Given passage:

We saw how SQLite assigns an initial storage type to values and how columns have a preferred type through affinity.

Today we complete the picture by looking at data conversion, the step where SQLite decides whether a value should remain as it is or be converted to match the column’s affinity.

This is where SQLite’s flexible typing model becomes practical and predictable.

Data Conversion in SQLite

SQLite maintains a relationship between storage types (INTEGER, REAL, TEXT, BLOB, NULL) and column affinity types (TEXT, NUMERIC, INTEGER, REAL, NONE).

When a value is inserted into a table column, the VM performs the following sequence:

1. Determine the initial storage type of the input value.
2. Determine the affinity type of the destination column.
3. Attempt to convert the value to match the column affinity, if appropriate.

If the value already satisfies the affinity rules, it is stored as-is. Otherwise, the VM may convert the value, provided the conversion is lossless and reversible.

Let’s examine how this works for each affinity type.

1. TEXT Affinity

Columns with TEXT affinity prefer textual values.

• Values with storage types TEXT, NULL, or BLOB are stored without modification.
• Numeric values (INTEGER or REAL) are converted into their textual representation before storage.

Example:

INSERT INTO t1(text_column) VALUES(123);

Even though 123 starts as an INTEGER, SQLite converts it to "123" and stores it as TEXT.

2. NUMERIC Affinity

Columns with NUMERIC affinity are the most flexible.

They can store all five storage types, but when a TEXT value is inserted, SQLite tries to interpret it as a number.

• If the text can be converted exactly to an integer or real number, it is stored as INTEGER or REAL.
• If conversion fails, the value remains TEXT.

Information provided:
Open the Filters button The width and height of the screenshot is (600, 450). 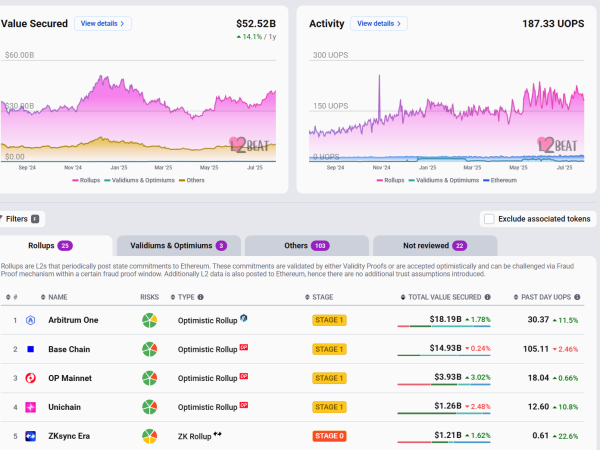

Job:
Answer these questions using the SQLite passage:
(a) Which five column affinity types does SQLite have?
(b) When a value does not already satisfy the affinity rules, what condition must a conversion meet for the VM to perform it?
(c) In the TEXT affinity example, how is the inserted value 123 stored?
The lines were taken from a different source than the text.

Exercise answer:
(a) TEXT, NUMERIC, INTEGER, REAL, and NONE.
(b) The conversion must be lossless and reversible.
(c) It is converted to "123" and stored as TEXT.